# Exercise prompt:
Whatever appears in the records, retype it exactly, except for the pictures.

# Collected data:
####################

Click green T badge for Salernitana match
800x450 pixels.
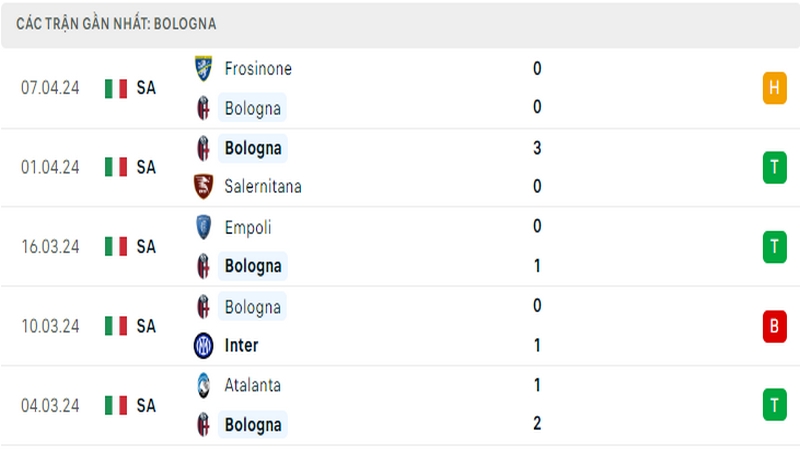[x=774, y=167]
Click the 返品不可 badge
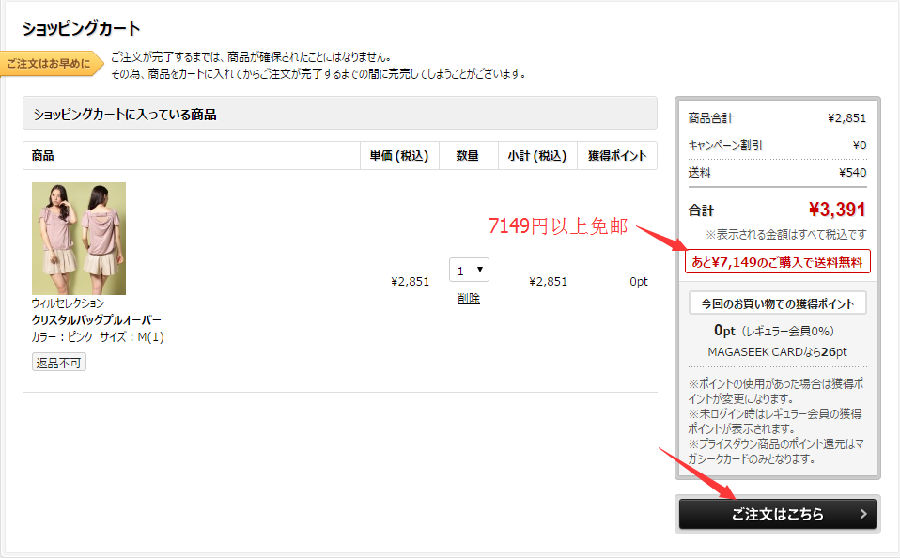Image resolution: width=900 pixels, height=558 pixels. click(x=59, y=362)
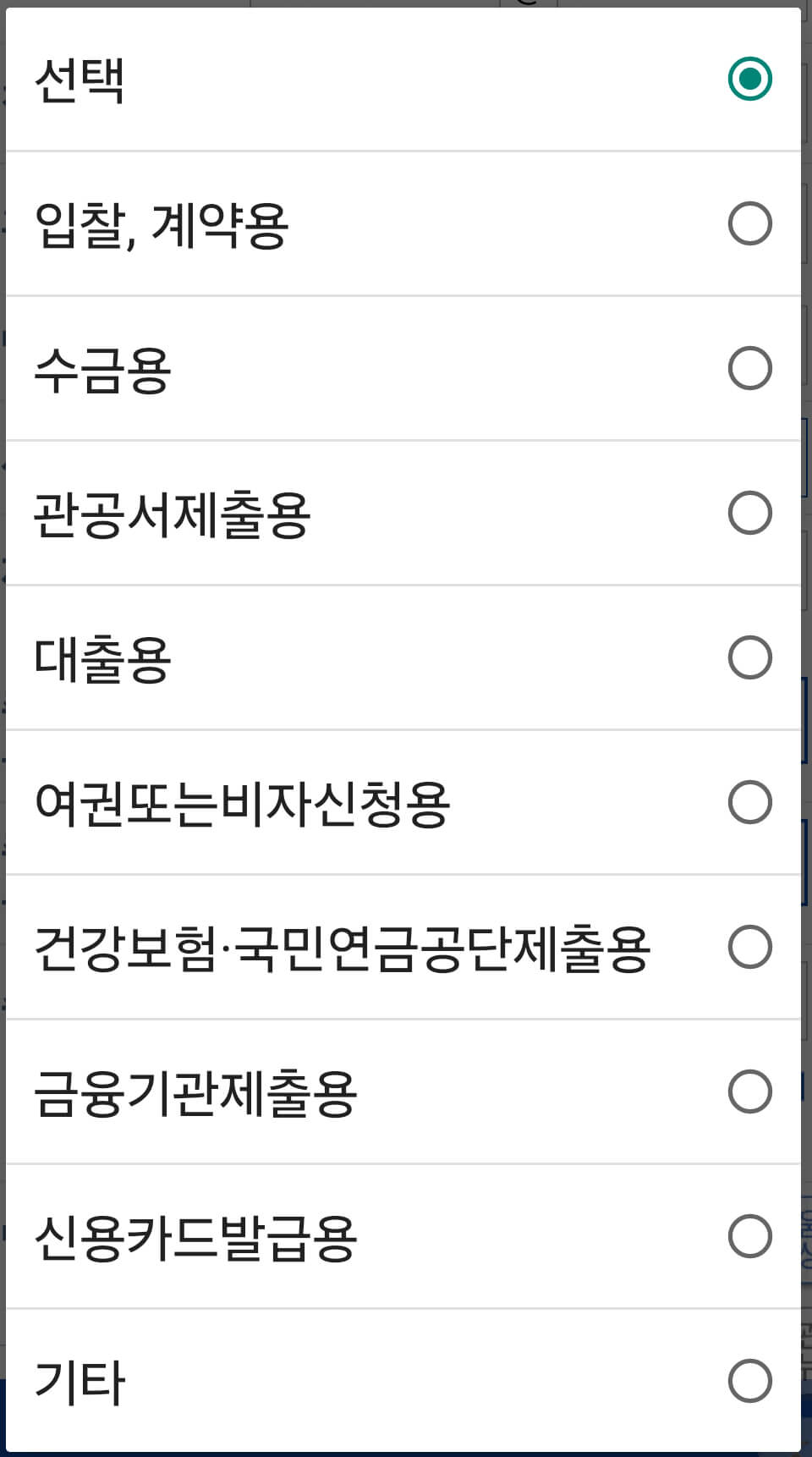Select the 수금용 radio button

(749, 368)
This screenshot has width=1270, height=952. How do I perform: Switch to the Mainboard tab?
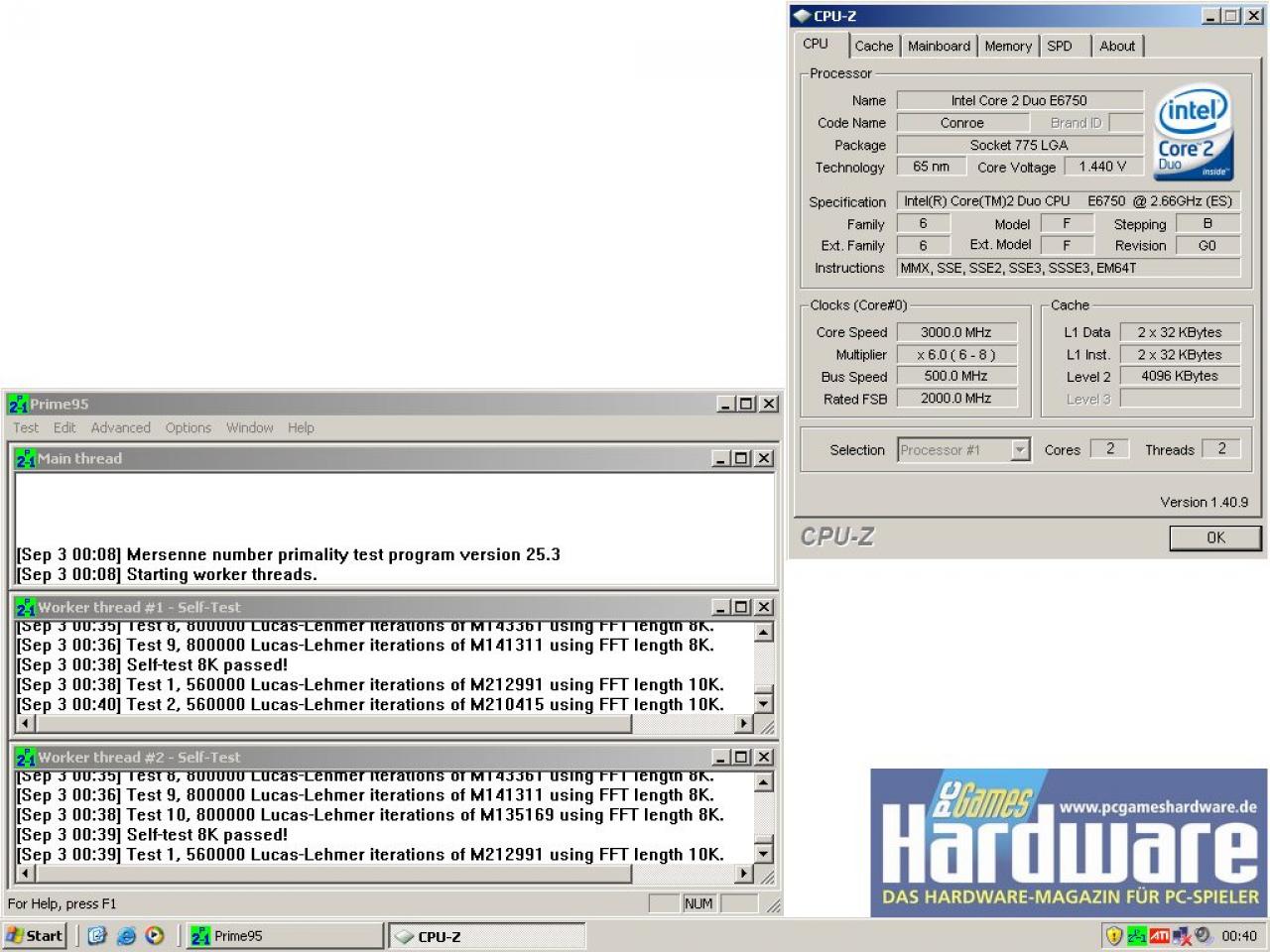[939, 46]
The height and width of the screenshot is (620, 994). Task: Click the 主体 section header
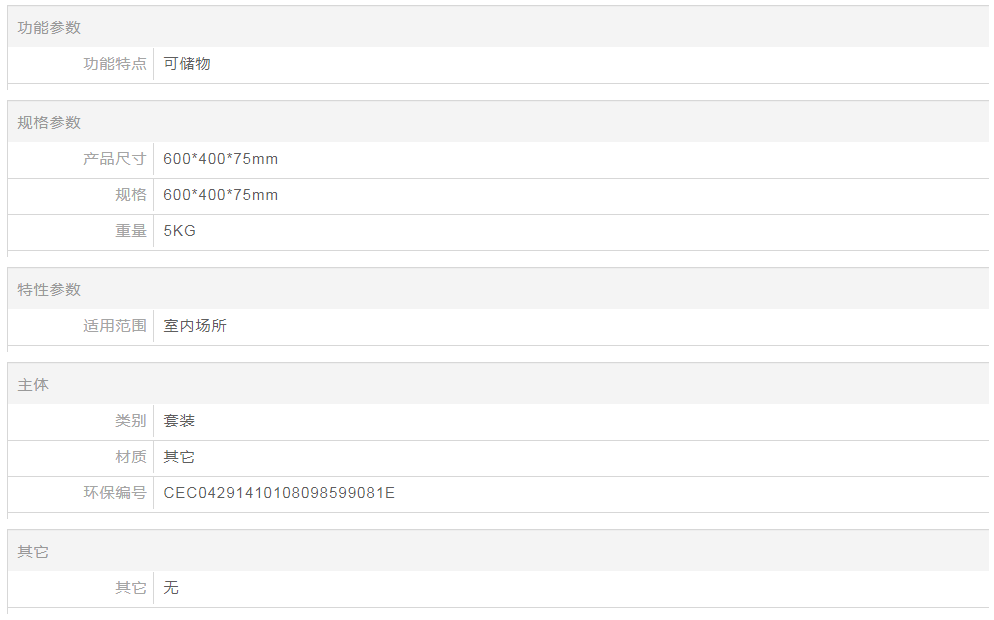pos(33,385)
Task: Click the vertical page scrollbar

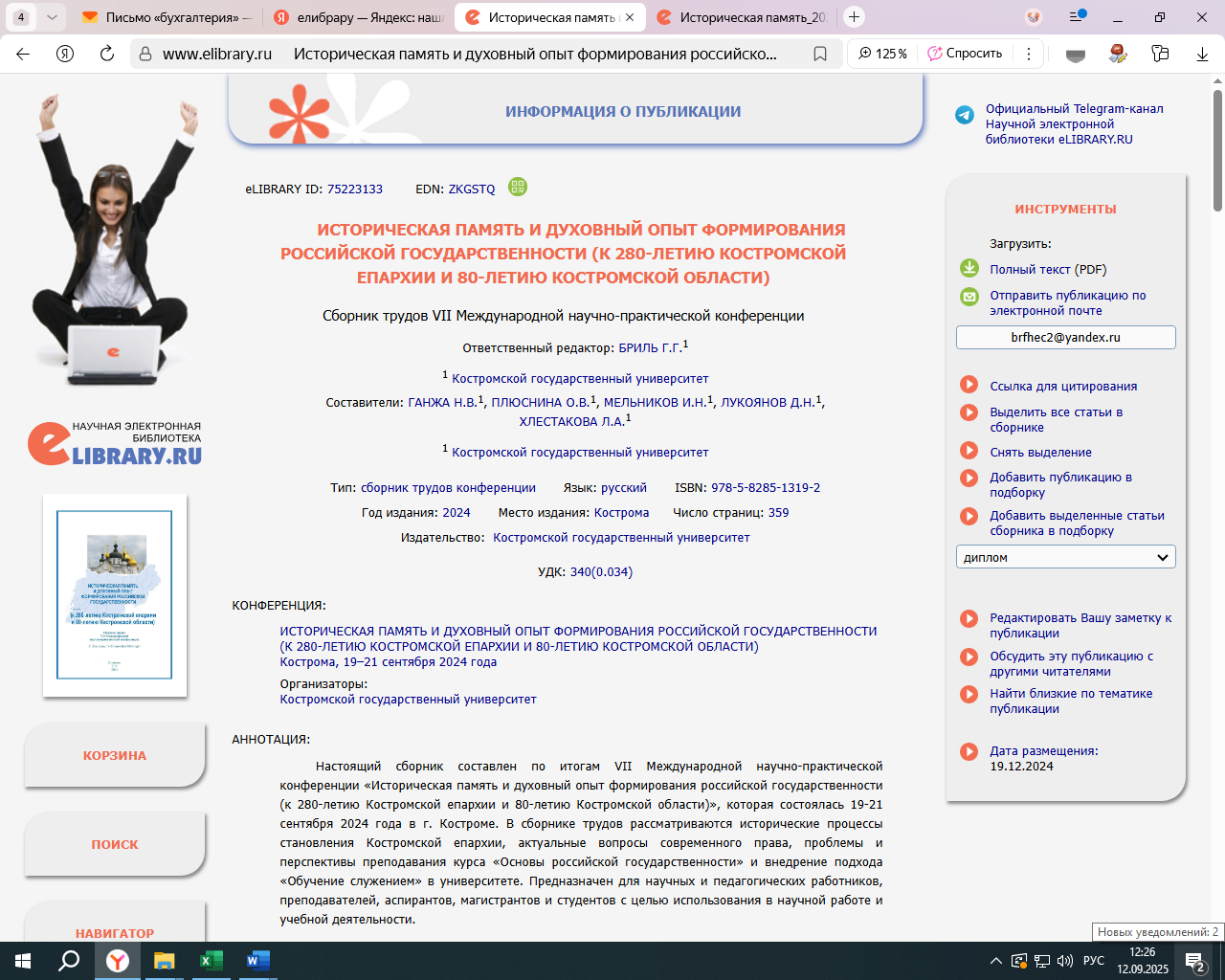Action: [x=1217, y=479]
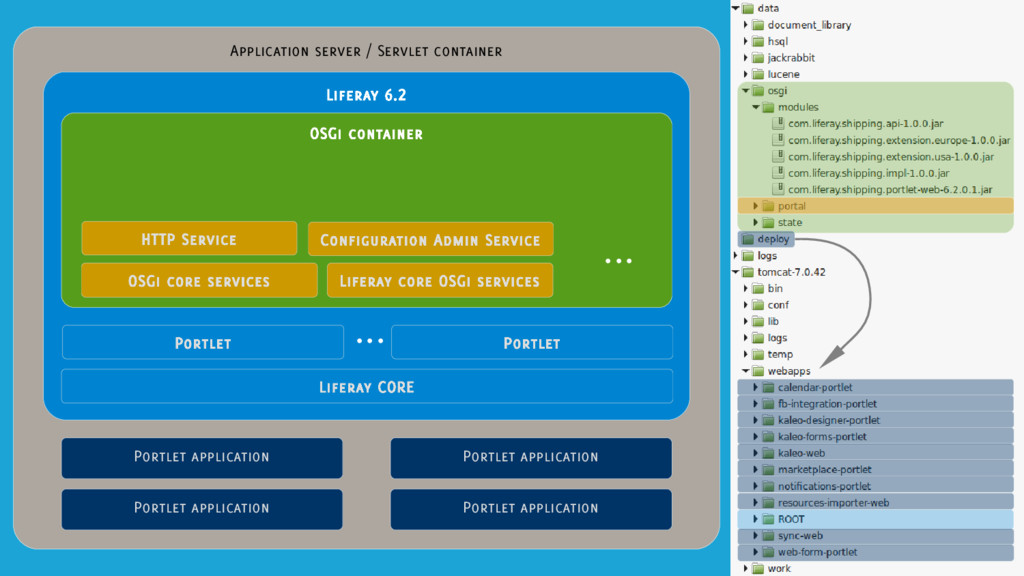The height and width of the screenshot is (576, 1024).
Task: Click the deploy folder icon
Action: 747,239
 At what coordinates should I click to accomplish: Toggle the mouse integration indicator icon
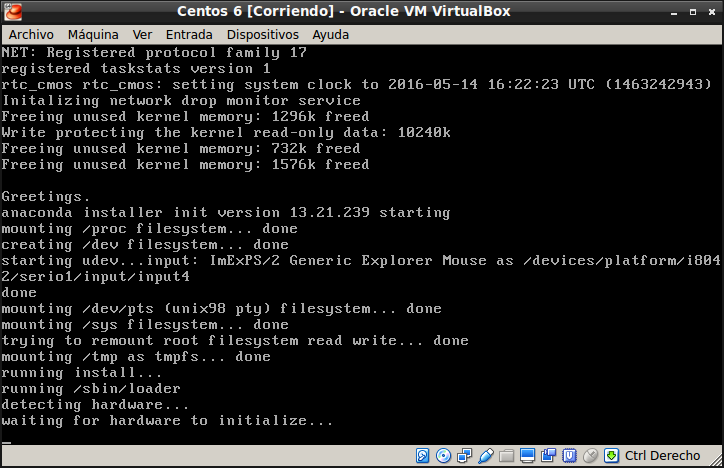pyautogui.click(x=591, y=456)
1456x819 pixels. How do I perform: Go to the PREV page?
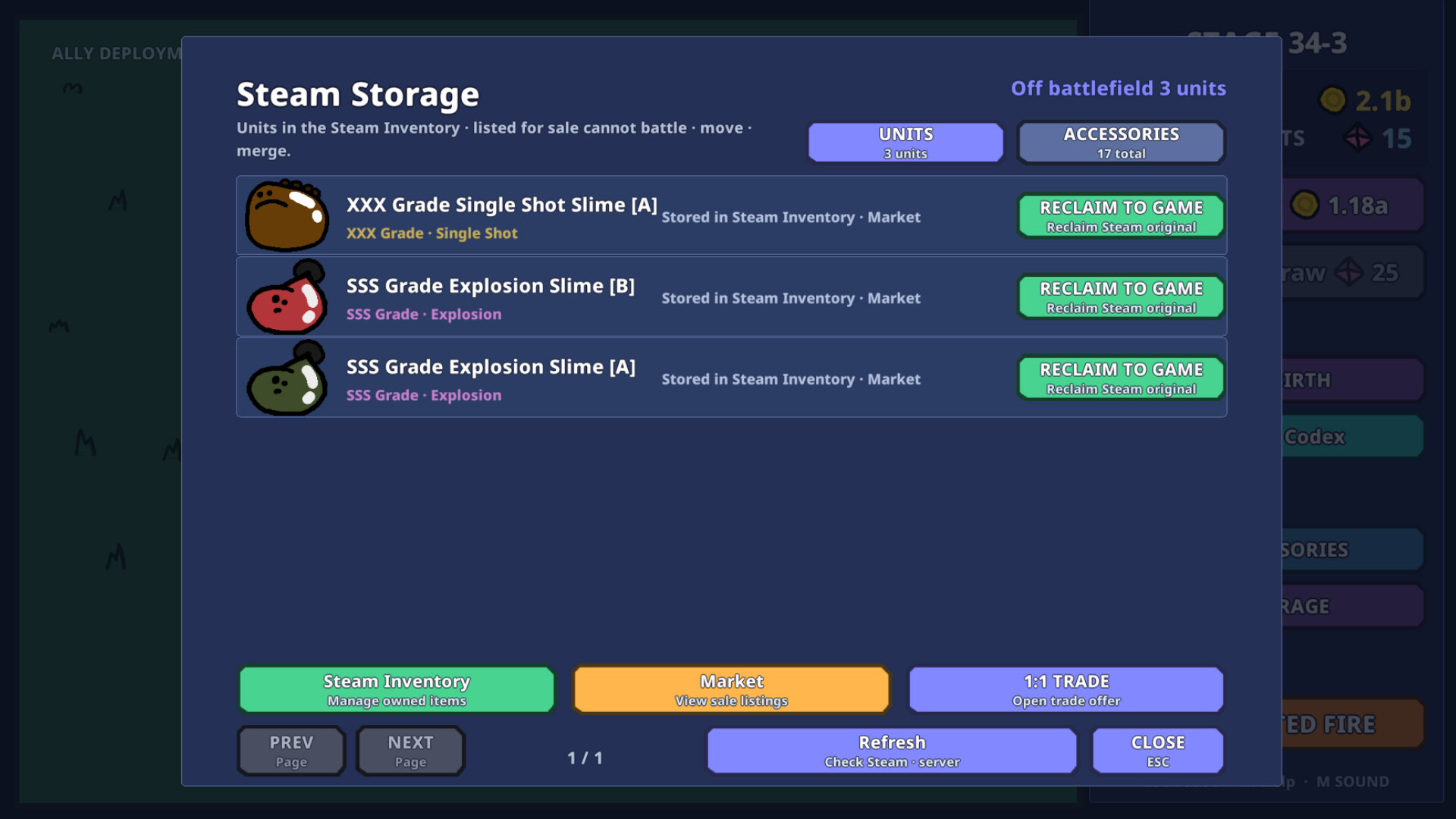[291, 751]
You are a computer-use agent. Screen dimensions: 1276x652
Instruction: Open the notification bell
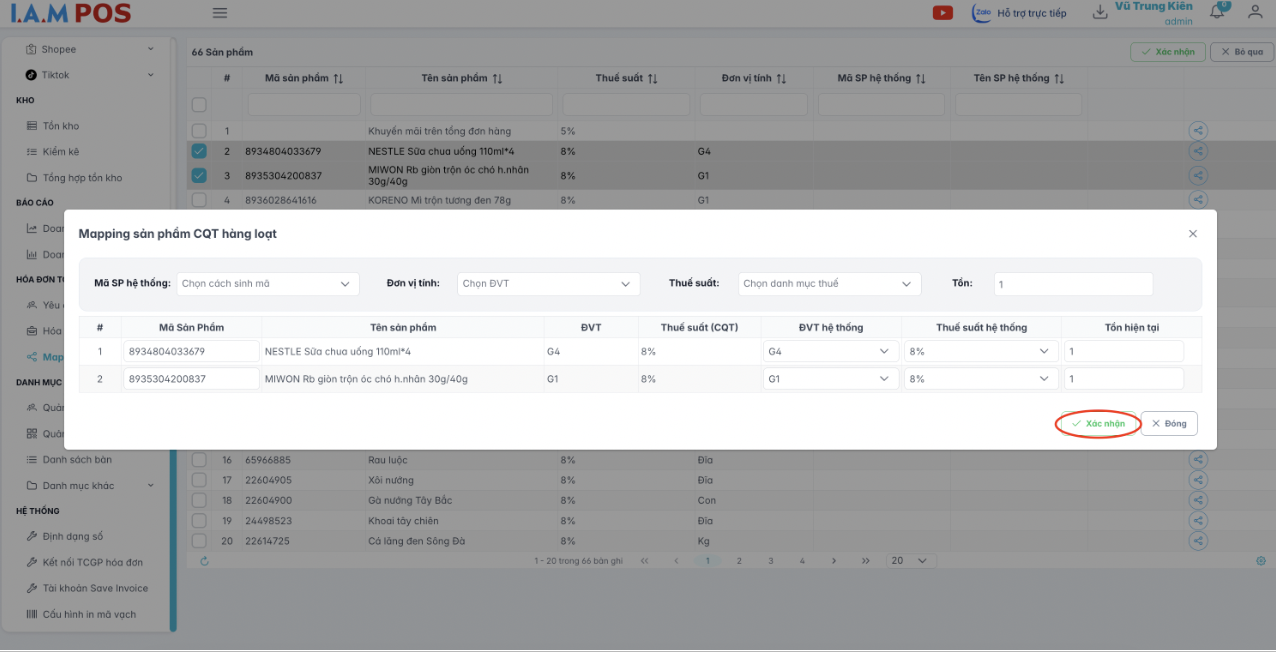click(x=1217, y=12)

####################

# Exercise response:
Click green T badge for Salernitana match
800x450 pixels.
[x=774, y=167]
Click the 返品不可 badge
Image resolution: width=900 pixels, height=558 pixels. click(x=59, y=362)
Select the 수금용 radio button

(749, 368)
This screenshot has width=1270, height=952. How do I perform: Switch to the Mainboard tab?
[939, 46]
The height and width of the screenshot is (620, 994). Task: Click the 主体 section header
pos(33,385)
Task: Click the vertical page scrollbar

Action: [x=1217, y=479]
The height and width of the screenshot is (576, 1024).
Task: Click the deploy folder icon
Action: 747,239
 At what coordinates should I click to accomplish: Toggle the mouse integration indicator icon
pyautogui.click(x=591, y=456)
1456x819 pixels. How do I perform: Go to the PREV page?
[291, 751]
You are a computer-use agent. Screen dimensions: 1276x652
Instruction: Open the notification bell
click(x=1217, y=12)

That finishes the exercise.